How would you answer?  How do your sales reps answer?

Value Selling.  Sales teams who answer these questions based on customer value engage in a conversation with customer stakeholders about what your solution can do for them.  Value selling helps to establish the reason for a customer to change at all, providing content to address the risk-averse buyer’s temptation to stay with the status quo and revert to “no decision.”  Value selling points directly toward how you support your customer’s goals.  It positions your differentiation, supporting your case and your price premium vs low-cost providers.

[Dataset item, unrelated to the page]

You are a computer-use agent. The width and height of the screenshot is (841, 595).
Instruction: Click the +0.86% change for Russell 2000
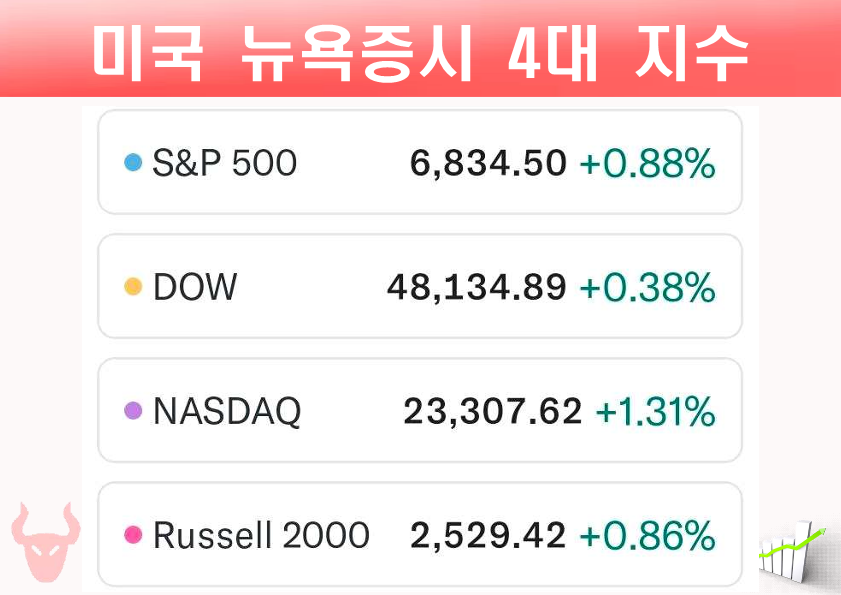click(647, 535)
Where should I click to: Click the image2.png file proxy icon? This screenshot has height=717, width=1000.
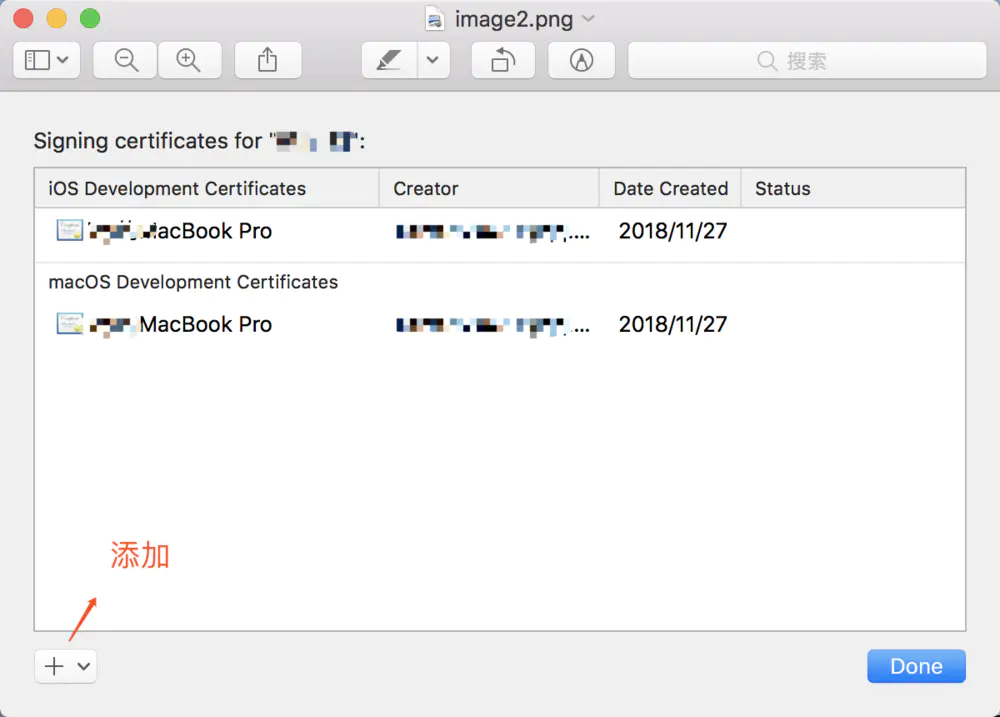click(x=434, y=19)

Answers based on customer value are inherently customer-centric. Sales teams who tailor their value answers specifically to the customer make their customer interactions more relevant.  Framing responses to customer questions with the value you create focuses conversations on outcomes, making those discussions delivery-centric.

Value selling delivers sales success.  Forrester Research, surveying buyers, found that “the first vendor to succeed in communicating a vision to executives wins the business 74% of the time.”   The key to that win rate, according to Forrester, is that the winning vendor works with the buyer to turn the vision into “a clear path to value.”  CRM data from organizations adopting value selling show that opportunities, where a Value Proposition is used (1), have 5-15% higher win rates and (2) 5-25% higher price outcomes.

Who Already Gets It in Your Organization?  The case for value selling is clear.  Prioritizing it is a question in many organizations.  Champions and potential advocates of value selling are present in most commercial teams focused on innovative products or solutions.  They come from many backgrounds and many perspectives:

  • Six sigma black belts and others charged with process improvement in marketing and sales.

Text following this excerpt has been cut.